I wake up and I remind myself that I freed myself of that old trap a long time ago, and I never have to go back. I try not to dwell on the words of the lawyer from back then, the one who told me that if I wanted full custody of my children again I should go back to my ex-husband and "play nice" for another year or two until I could gather up enough police reports of domestic violence to use against him in court. I remember the muscles tightening in the back of my neck in revulsion and thinking that the lawyer didn't understand what he was asking of me, to suggest I go back to that life, back to that sick parody of an intimate relationship where I was locked in powerless submission and slowly being erased from my own memory. The lawyer made me feel as if I had to perjure myself, to lie and choose my mortal soul over the lives of my children, and to this day I feel the weight of the guilt that comes from a mother who doesn't choose her children over her own soul, as any good mother should do. 

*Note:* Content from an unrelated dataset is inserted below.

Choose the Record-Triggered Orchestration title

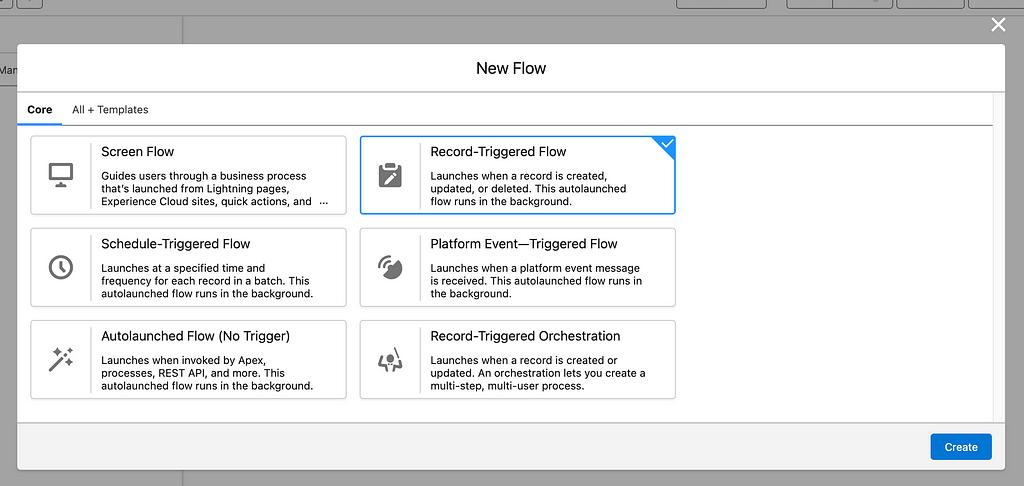tap(525, 336)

And so it seems I have to dream my way through those emotions over and over again, re-experiencing the powerlessness and the fear in nightly cycles until I figure out how to free myself of them. I try to do so by living my life well and free, by fighting for financial and emotional stability, to be happy and well-rounded despite the imperfection that is my life. I try to accept my non-traditional motherhood and to make the absolute best of it possible, but at the same time I have to struggle not to become so engrossed in that process that I lose my own identity again. I can no longer allow my ex-husband the power of being able to guilt me into doing more than I should or to stop taking care of my own needs. I have to keep telling myself that my children are happier and healthier when I am happy and healthy. This is a daily struggle, and when I lie down in the night I fight my demons all over again in my dreams.

How long until my soul gets it right?